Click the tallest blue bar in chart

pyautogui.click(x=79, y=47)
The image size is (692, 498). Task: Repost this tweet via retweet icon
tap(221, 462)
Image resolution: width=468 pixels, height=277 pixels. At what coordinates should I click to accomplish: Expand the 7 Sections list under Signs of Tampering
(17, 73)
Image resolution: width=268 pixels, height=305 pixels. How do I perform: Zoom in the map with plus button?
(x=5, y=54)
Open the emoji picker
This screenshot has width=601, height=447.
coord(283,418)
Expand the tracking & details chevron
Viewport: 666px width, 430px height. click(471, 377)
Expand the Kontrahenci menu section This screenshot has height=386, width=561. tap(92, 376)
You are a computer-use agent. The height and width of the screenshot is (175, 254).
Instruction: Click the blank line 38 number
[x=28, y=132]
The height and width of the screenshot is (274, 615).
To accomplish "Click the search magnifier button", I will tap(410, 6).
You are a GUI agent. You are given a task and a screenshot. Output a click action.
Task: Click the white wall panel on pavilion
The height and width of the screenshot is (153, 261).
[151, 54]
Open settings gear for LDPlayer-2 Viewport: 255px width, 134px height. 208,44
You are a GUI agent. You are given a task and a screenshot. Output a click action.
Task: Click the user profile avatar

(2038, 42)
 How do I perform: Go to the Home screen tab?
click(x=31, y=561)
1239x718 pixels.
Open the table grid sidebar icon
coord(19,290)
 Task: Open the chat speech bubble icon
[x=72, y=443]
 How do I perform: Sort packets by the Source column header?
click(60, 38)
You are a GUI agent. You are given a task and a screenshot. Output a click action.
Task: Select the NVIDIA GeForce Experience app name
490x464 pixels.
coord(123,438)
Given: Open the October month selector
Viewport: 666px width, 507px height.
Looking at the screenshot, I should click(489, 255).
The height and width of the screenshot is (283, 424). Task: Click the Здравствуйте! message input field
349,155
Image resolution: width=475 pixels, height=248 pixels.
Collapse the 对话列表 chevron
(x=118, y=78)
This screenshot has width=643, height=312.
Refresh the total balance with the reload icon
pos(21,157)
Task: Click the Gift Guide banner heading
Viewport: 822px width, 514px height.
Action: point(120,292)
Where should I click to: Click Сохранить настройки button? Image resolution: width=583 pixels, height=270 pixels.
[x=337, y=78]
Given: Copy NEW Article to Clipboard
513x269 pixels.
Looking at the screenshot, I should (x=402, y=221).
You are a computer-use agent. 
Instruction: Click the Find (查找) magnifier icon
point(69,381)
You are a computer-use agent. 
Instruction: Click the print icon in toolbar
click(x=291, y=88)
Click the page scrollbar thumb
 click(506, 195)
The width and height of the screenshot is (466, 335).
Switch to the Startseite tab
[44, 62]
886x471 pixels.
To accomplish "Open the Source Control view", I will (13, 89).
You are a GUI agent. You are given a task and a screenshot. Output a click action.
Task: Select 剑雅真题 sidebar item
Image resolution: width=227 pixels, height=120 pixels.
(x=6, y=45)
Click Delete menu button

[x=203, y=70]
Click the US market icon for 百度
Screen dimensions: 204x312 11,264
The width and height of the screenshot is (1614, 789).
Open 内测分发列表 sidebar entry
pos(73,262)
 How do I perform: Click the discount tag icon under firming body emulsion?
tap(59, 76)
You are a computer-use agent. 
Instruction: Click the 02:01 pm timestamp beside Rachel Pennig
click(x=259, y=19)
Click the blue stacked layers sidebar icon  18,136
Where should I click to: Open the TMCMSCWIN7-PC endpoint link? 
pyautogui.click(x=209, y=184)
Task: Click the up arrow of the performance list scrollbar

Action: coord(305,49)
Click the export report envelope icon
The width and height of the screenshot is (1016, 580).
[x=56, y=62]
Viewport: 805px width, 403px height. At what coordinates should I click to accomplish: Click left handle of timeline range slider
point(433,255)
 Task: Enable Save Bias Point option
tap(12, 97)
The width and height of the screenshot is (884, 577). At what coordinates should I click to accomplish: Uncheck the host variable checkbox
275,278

Directions for this task :: Lines holding the word "will" should be copied from the entries above.

Finished task ::
To accomplish "Click the search magnifier button", I will tap(410, 6).
To accomplish "Open the Source Control view", I will (13, 89).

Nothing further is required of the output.